- Name also: Pod Grass, Rannoch Rush
- Family: Rannoch-rush Family – Scheuchzeriaceae
- Growing form: Perennial herb. Rootstock creeping, branched, yellowish grey, covered by remains of old leaves. Fragrance like chlorine.
- Height: 10–30 cm (4–12 in.). Stem unbranched, curved, slightly flat, light green.
- Flower: Perianth regular (actinomorphic), lime green, 4–6 mm (0.16–0.24 in.) broad. Tepals 6 in 2 whorls, like sepals. Stamens 6. Pistils 3 (sometimes 6). Inflorescence a 3–10-flowered lax raceme.
- Leaves: Alternate, stalkless, sheathed, with ligules. Blade linear, semi-circular, single-edged, rigid, parallel-veined, with entire margins.
- Fruit: 5–6 mm (0.2–0.24 in.) long follicle, 3(–6) united. 2 seeds in each follicle.
- Habitat: Barren swamps, boggy margins of ponds.
- Flowering time: June–July.
Rannoch-rush seems harmless enough, but it has been a thorn in the side of those who have tried to classify it. It was first included in the Arrowgrass family (Juncaginaceae), but with regards to the fruit and flower in particular it was more like a lily. Eventually it was given a family of its own, of which it is the only member.
Rannoch-rush grows on the edges of puddles in sunken, nutrient-poor bog mosses, muddy bare ground and the saltier coastlines. It floats in wet peat a few centimetres deep with the help of its creeping, air-filled rhizome. The species is one of Finland’s most common bog plants and in its habitats it is many times the dominant – and often the only – vascular plant. It is able to form large, dense stands. Rannoch-rush looks quite modest, and the most noticeable thing about it its follicles, which look relatively large and shiny compared to its overall fragility. If the raw fruits are squeezed they give off a smell like chlorine, reminiscent of swimming baths. Rannoch-rush’s flowers are wind-pollinated, which could explain their modest colour and the way its anthers shake off pollen in the breeze at the end of long filaments. Rannoch-rush is not usually able to flower every year in its meagre habitats.

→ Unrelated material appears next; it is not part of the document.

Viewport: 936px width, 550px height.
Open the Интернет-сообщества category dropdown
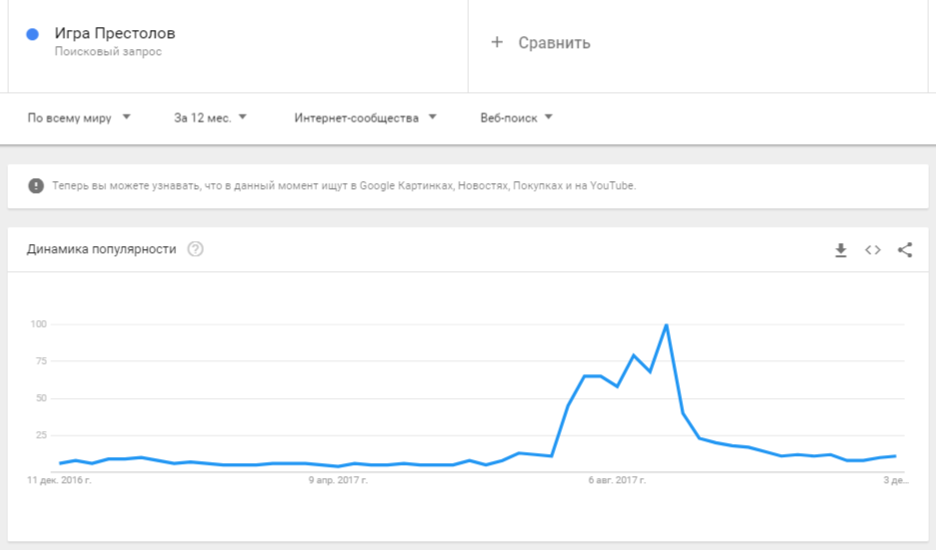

The tip of rannoch-rush’s leaves – including its subtending bracts – have a spoon-like hollow with a small water-hole where the leaf’s main vein ends. Drops of water can be seen falling from it, especially in damp weather. This is how the plant keeps water pumping through it, even when its habitat is usually too damp for efficient evaporation. In this way the plant is able to collect sufficient nutrition from the bog-water in its nutrient-poor habitats.